If Claude Code's pricing—$20 to $200 a month, with rate limits that reset every five hours—has you reconsidering your AI coding setup, there's a credible free alternative worth testing. Goose, an open-source agent from Block (Jack Dorsey's payments company), does much of what Claude Code does: it writes, runs, debugs, and orchestrates code across files. The difference is that it can run entirely on your own hardware, with the model of your choice, at zero cost.

The practical hook is model agnosticism. Goose connects to Anthropic's Claude, OpenAI's GPT-5, Google's Gemini, or routing services like Groq and OpenRouter—but it can also run fully local using Ollama and open-source models. Local means no subscription, no usage caps, no rate limits, and no code leaving your machine. You can work offline, including on a plane. The project has momentum to match: 26,100+ GitHub stars, 362 contributors, and 102 releases, with version 1.20.1 shipping in January 2026.

Why does this matter now? Anthropic's rate limits have frustrated heavy users. The Pro tier ($17–20/month) caps you at roughly 10–40 prompts per five hours; even the $200 Max plan imposes weekly limits framed in vague "hours" that actually translate to token budgets—independent analysis pegs per-session limits near 44,000 tokens for Pro and 220,000 for Max. Anthropic says fewer than 5% of users are affected, but it hasn't clarified whether that's 5% of Max subscribers or all users. Either way, serious developers report hitting walls within 30 minutes of intensive work.

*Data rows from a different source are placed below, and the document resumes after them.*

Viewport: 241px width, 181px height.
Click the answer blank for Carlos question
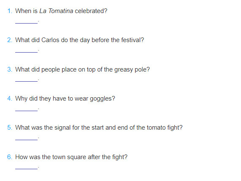pyautogui.click(x=26, y=51)
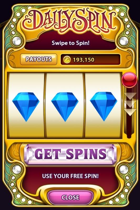140x210 pixels.
Task: Tap the USE YOUR FREE SPIN! message
Action: pyautogui.click(x=70, y=176)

Getting started with a fully free setup takes three pieces. Install Ollama from ollama.com and pull a model with good tool-calling support—ollama run qwen2.5 works well for coding. Install Goose (desktop or CLI) from its GitHub releases; Block ships binaries for macOS, Windows, and Linux. Then point Goose at Ollama: in the desktop app go to Settings → Configure Provider → Ollama and confirm the host is http://localhost:11434; in the CLI, run goose configure, select Ollama, and enter the model name. That's the whole loop—an autonomous agent running locally with no fees.

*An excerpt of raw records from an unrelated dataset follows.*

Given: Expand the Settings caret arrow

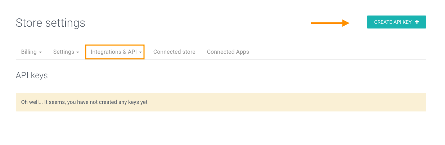Looking at the screenshot, I should coord(78,52).
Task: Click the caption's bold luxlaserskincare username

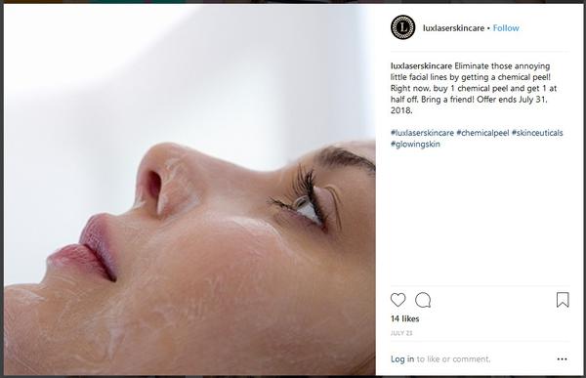Action: [x=421, y=65]
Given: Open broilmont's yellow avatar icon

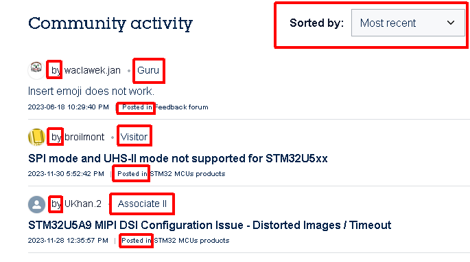Looking at the screenshot, I should (x=36, y=137).
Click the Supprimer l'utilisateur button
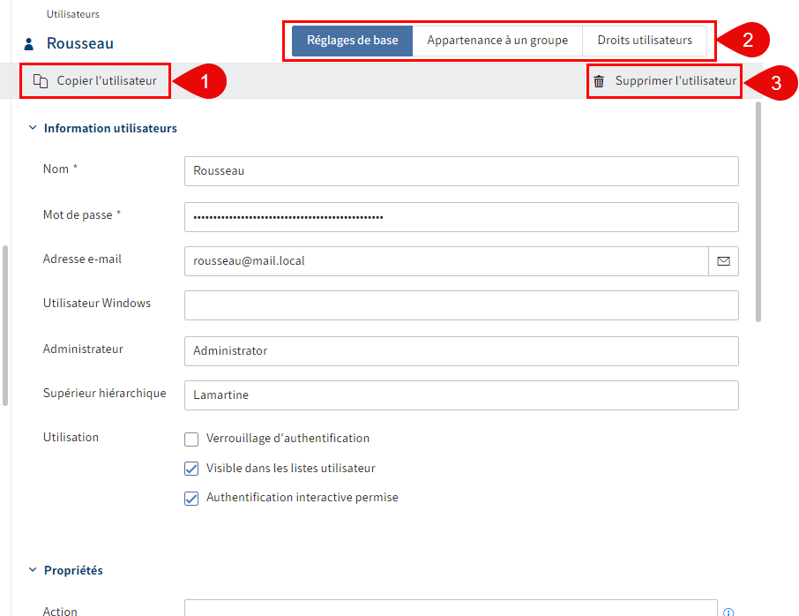Viewport: 799px width, 616px height. 664,80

Budget your hardware honestly. Block recommends 32GB of RAM as a solid baseline for larger models; on Macs that's unified memory, on Windows/Linux a discrete NVIDIA GPU's VRAM does the heavy lifting. You don't need a workstation to start—smaller Qwen 2.5 variants run on 16GB—but an 8GB MacBook Air will struggle. Start small to validate your workflow, then scale up.

Know the trade-offs before you commit. Claude 4.5 Opus still leads on the hardest tasks, follows nuanced instructions better, and tops the Berkeley Function-Calling Leaderboard for tool use. Claude's API context window (up to one million tokens) dwarfs the typical local default of 4K–8K. Cloud inference is faster, and Anthropic's tooling—prompt caching, structured outputs—is more polished. But the gap is closing fast: open models like Kimi K2 and GLM 4.5 now benchmark near Sonnet 4. For developers who value cost, privacy, offline access, and control over polish and peak quality, Goose is a real option you own outright.